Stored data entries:
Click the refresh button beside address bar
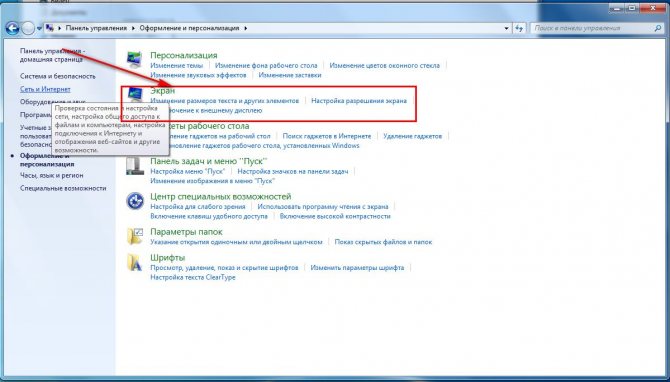The height and width of the screenshot is (382, 670). point(519,28)
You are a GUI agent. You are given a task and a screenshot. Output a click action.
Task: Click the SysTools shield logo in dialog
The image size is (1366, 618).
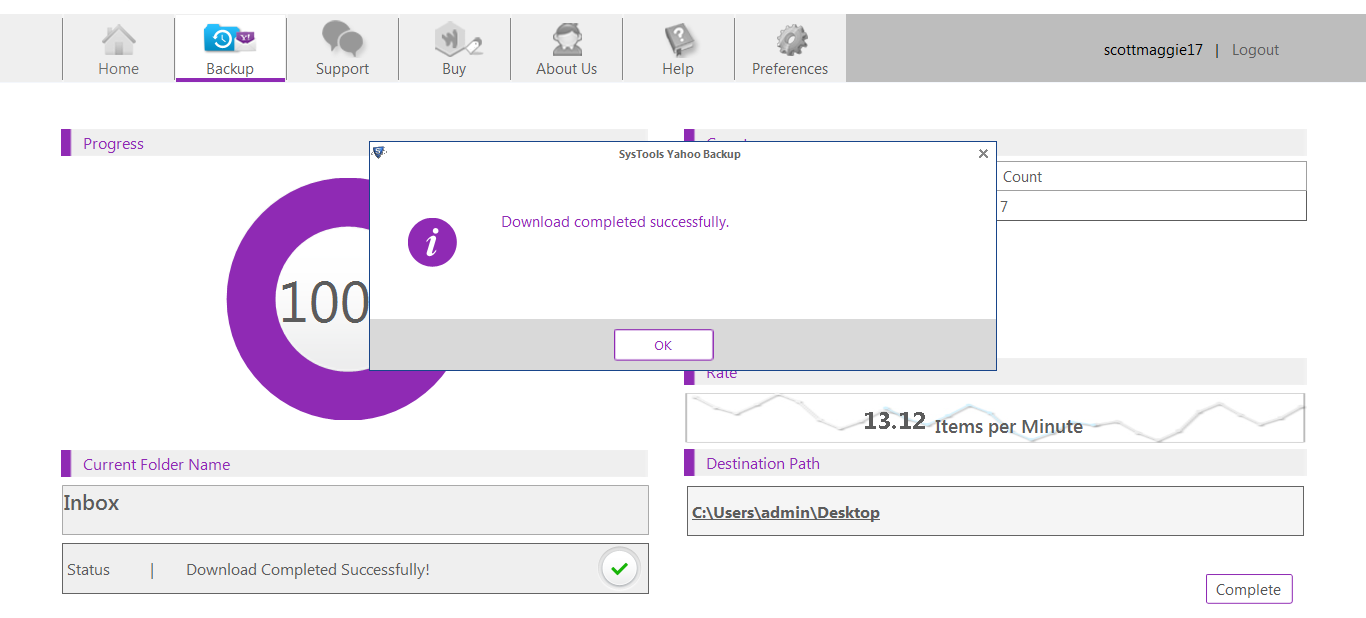click(x=378, y=153)
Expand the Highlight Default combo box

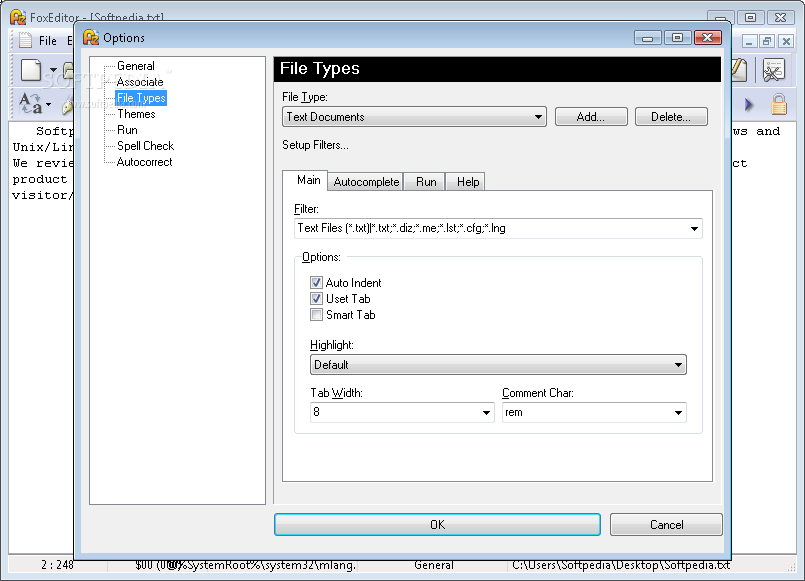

### EXERCISE AIM
Copy out all the data above exactly, minus the images.

### TASK ANSWER
Click the refresh button beside address bar
The height and width of the screenshot is (382, 670). point(519,28)
You are a GUI agent. You are given a task and a screenshot. Output a click action.
Task: Click the SysTools shield logo in dialog
The image size is (1366, 618).
click(x=378, y=153)
Expand the Highlight Default combo box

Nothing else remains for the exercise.